TESTO DELLA CONSEGNA:
Riproduci fedelmente le righe dei record, dall'inizio fino alla riga che contiene "Looking at the screenshot, I should [x=771, y=81].", estremi compresi.

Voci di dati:
>>>

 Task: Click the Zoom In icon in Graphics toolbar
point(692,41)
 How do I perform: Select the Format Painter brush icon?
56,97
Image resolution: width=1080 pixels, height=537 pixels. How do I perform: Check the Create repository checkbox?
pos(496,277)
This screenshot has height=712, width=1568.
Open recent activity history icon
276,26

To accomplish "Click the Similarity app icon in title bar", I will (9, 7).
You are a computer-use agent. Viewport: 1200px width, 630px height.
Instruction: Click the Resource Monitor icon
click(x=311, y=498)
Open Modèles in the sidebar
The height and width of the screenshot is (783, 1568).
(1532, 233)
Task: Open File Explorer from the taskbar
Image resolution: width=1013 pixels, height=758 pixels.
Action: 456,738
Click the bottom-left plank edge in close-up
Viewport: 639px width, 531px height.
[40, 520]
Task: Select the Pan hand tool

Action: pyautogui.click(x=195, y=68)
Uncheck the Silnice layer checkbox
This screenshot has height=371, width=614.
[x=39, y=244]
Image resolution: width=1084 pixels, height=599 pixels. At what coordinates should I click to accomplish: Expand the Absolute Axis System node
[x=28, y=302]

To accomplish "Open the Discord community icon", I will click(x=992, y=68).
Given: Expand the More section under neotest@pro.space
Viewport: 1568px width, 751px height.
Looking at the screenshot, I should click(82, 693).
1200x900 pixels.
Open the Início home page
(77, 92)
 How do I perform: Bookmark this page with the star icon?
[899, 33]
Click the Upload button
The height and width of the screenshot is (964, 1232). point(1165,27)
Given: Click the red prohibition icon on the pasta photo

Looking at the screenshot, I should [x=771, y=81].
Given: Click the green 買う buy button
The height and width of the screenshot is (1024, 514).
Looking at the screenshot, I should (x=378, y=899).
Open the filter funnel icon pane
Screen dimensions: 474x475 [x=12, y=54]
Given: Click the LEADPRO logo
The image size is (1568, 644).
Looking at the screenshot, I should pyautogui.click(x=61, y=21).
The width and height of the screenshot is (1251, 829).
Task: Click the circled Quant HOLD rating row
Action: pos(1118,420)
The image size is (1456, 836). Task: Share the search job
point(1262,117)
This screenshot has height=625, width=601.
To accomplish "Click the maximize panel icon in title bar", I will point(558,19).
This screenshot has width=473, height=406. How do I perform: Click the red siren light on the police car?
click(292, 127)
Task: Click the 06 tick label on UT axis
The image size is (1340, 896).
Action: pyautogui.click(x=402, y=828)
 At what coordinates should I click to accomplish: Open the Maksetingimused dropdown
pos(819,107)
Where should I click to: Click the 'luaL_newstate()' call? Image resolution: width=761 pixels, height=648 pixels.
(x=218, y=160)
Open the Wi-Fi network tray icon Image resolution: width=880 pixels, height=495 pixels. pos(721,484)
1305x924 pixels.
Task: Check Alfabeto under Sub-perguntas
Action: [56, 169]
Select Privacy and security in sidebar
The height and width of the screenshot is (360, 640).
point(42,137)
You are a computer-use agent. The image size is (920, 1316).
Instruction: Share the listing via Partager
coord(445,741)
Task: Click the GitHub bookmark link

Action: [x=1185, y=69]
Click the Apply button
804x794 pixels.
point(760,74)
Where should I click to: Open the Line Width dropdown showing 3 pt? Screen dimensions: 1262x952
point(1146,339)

<<<

SOLUZIONE DELL'ESERCIZIO:
 Task: Click the Zoom In icon in Graphics toolbar
point(692,41)
 How do I perform: Select the Format Painter brush icon?
56,97
Image resolution: width=1080 pixels, height=537 pixels. How do I perform: Check the Create repository checkbox?
pos(496,277)
This screenshot has height=712, width=1568.
Open recent activity history icon
276,26

To accomplish "Click the Similarity app icon in title bar", I will (9, 7).
You are a computer-use agent. Viewport: 1200px width, 630px height.
Instruction: Click the Resource Monitor icon
click(x=311, y=498)
Open Modèles in the sidebar
The height and width of the screenshot is (783, 1568).
(1532, 233)
Task: Open File Explorer from the taskbar
Image resolution: width=1013 pixels, height=758 pixels.
Action: 456,738
Click the bottom-left plank edge in close-up
Viewport: 639px width, 531px height.
[40, 520]
Task: Select the Pan hand tool

Action: pyautogui.click(x=195, y=68)
Uncheck the Silnice layer checkbox
This screenshot has height=371, width=614.
[x=39, y=244]
Image resolution: width=1084 pixels, height=599 pixels. At what coordinates should I click to accomplish: Expand the Absolute Axis System node
[x=28, y=302]

To accomplish "Open the Discord community icon", I will click(x=992, y=68).
Given: Expand the More section under neotest@pro.space
Viewport: 1568px width, 751px height.
Looking at the screenshot, I should click(82, 693).
1200x900 pixels.
Open the Início home page
(77, 92)
 How do I perform: Bookmark this page with the star icon?
[899, 33]
Click the Upload button
The height and width of the screenshot is (964, 1232). point(1165,27)
Given: Click the red prohibition icon on the pasta photo

Looking at the screenshot, I should [x=771, y=81].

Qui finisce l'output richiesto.